Allí fue sabiendo sucesivamente lo que pasaba. La noticia de la derrota de Valentin Cruz lo abatió a tal grado, que el padre Pinzón lo creyó enfermo. ¡Y a fe que había razón para ello!

La noticia del cambio de ministro entre los que contaba uno que podría ayudarlo en sus asuntos, y la vuelta de don Pedro Martín al juzgado, le volvieron el ánimo y casi se alegró de que Bedolla estuviese preso.

- Este Bedolla -dijo, como si alguno lo escuchara- tiene más presunción que talento; su amor propio lo pierde; si no fuera por mi, no habría sido ni alcalde de barrio.

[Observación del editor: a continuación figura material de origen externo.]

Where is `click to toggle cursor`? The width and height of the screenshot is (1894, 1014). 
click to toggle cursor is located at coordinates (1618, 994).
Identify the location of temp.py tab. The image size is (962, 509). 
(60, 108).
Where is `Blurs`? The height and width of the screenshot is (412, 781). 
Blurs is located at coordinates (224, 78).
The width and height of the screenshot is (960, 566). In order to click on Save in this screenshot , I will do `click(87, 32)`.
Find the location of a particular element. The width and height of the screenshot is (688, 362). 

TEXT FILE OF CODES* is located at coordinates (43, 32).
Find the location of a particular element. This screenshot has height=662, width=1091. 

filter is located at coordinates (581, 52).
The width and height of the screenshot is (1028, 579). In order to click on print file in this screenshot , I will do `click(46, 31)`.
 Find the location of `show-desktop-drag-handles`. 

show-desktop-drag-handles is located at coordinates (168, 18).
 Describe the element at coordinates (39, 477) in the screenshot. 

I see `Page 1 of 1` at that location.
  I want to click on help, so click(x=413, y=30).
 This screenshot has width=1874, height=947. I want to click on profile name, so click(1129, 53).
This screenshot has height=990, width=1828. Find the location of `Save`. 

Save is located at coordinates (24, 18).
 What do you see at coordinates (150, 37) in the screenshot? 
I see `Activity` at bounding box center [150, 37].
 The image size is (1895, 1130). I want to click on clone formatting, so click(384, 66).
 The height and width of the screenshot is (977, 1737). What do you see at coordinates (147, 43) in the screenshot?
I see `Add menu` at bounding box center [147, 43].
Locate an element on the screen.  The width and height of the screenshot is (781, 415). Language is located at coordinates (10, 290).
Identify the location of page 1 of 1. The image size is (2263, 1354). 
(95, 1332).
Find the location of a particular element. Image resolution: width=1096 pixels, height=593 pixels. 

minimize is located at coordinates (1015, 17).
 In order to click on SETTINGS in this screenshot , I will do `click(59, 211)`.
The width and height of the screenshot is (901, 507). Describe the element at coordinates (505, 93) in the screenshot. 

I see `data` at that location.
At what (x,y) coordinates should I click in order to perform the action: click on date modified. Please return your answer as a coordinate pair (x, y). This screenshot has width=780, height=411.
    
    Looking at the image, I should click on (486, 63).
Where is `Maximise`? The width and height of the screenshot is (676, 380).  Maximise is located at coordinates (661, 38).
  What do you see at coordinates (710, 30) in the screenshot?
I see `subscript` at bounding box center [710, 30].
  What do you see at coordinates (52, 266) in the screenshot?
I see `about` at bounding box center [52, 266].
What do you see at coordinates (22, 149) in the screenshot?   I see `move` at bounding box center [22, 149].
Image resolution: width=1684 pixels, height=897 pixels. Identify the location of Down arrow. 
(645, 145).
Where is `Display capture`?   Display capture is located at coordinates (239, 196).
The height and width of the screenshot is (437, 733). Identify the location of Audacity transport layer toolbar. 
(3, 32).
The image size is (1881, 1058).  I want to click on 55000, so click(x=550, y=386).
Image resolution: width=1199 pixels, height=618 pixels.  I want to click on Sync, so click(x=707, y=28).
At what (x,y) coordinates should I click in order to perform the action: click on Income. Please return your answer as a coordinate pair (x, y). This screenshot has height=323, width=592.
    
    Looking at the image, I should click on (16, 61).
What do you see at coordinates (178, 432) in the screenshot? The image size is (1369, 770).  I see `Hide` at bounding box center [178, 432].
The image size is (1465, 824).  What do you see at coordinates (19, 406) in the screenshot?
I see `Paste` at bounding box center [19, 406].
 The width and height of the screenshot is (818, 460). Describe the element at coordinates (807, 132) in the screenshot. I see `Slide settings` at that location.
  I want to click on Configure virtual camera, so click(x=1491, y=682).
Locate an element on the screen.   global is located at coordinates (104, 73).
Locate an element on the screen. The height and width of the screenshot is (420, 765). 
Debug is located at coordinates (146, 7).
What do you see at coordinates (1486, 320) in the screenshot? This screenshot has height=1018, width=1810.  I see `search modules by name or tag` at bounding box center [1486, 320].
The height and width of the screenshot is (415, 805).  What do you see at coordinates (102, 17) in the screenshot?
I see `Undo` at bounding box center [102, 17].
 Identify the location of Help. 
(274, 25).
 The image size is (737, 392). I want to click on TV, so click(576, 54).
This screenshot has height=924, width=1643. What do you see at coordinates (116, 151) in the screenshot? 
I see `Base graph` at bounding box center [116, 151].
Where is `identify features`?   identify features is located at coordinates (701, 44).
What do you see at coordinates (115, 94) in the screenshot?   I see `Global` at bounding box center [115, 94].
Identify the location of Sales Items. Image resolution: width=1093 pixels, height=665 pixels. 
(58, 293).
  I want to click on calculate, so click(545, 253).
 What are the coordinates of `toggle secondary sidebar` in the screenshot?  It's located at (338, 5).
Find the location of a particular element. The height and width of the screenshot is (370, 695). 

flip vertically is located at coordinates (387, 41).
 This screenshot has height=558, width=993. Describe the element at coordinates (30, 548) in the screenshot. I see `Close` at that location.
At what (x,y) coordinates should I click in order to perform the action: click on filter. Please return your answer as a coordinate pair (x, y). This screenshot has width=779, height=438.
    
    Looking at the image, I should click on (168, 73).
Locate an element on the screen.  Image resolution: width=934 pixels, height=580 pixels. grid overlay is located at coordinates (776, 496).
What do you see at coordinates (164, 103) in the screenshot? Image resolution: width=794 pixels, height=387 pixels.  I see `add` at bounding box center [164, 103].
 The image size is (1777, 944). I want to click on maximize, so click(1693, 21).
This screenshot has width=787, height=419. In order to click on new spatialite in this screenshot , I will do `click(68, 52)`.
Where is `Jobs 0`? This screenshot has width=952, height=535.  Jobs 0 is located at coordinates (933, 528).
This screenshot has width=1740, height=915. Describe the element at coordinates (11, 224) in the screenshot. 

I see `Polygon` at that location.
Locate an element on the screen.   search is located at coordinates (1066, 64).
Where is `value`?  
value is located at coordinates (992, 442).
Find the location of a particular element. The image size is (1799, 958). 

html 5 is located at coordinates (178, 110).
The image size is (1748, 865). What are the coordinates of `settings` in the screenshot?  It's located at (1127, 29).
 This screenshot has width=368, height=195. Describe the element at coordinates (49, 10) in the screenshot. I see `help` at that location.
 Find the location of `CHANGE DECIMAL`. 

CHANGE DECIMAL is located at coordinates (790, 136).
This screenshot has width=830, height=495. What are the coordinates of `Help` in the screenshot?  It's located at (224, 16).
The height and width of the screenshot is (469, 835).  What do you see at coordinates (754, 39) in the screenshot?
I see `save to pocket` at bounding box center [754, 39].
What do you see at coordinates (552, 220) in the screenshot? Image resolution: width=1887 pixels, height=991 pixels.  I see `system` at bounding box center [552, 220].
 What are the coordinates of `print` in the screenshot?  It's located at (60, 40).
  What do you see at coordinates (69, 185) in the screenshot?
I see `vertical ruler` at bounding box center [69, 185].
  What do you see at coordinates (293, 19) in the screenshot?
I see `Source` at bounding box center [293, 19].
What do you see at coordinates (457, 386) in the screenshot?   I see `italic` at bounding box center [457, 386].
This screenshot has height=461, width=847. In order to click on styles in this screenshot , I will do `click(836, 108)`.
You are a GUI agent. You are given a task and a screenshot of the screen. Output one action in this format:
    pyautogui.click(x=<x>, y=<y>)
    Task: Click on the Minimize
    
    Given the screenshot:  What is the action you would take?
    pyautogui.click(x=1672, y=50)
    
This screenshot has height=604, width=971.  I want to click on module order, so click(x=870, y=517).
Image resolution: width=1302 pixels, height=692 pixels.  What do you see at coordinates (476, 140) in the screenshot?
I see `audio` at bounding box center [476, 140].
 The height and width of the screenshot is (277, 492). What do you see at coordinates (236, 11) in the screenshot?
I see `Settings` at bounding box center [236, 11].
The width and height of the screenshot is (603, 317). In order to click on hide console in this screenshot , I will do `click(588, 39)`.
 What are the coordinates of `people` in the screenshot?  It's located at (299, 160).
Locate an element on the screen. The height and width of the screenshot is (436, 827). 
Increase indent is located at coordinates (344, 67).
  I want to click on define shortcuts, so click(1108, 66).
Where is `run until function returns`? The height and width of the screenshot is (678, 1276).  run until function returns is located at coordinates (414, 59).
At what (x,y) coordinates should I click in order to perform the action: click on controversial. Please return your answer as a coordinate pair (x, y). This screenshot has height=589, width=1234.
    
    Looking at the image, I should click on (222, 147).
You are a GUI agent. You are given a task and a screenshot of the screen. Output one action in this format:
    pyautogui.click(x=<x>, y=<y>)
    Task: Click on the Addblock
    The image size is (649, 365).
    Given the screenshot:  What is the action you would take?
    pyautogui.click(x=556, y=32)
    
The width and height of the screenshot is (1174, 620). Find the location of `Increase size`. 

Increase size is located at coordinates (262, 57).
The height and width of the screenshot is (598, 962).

Se atrevió a salir a la calle; creyó que era mejor afrontar la situación de una vez, presentarse en la prisión de Bedolla tan luego como estuviese comunicado, y llenar, aunque fuese en apariencia, los deberes de la amistad.

Cuando Lamparilla fue a visitar a don Pedro Martín y a darle la enhorabuena, ya este magistrado había puesto en libertad al desgraciado don Joaquinito y terminado la causa en lo relativo a Cecilia y a Pantaleona declarando que la primera no era culpable de a muerte del ladrón, pues el suceso había pasado mientras ella dormía, y que en cuanto a Pantaleona, había obrado en propia defensa, todo lo cual estaba bien probado por las diligencias que había practicado su antecesor y las que él había continuado y constaban en la causa, la que quedaba abierta contra el autor o autores que habían practicado la horadación para introducirse a la casa, robarla y asesinar a los que la habitaban, como habían hecho con el remero que estaba en la canoa.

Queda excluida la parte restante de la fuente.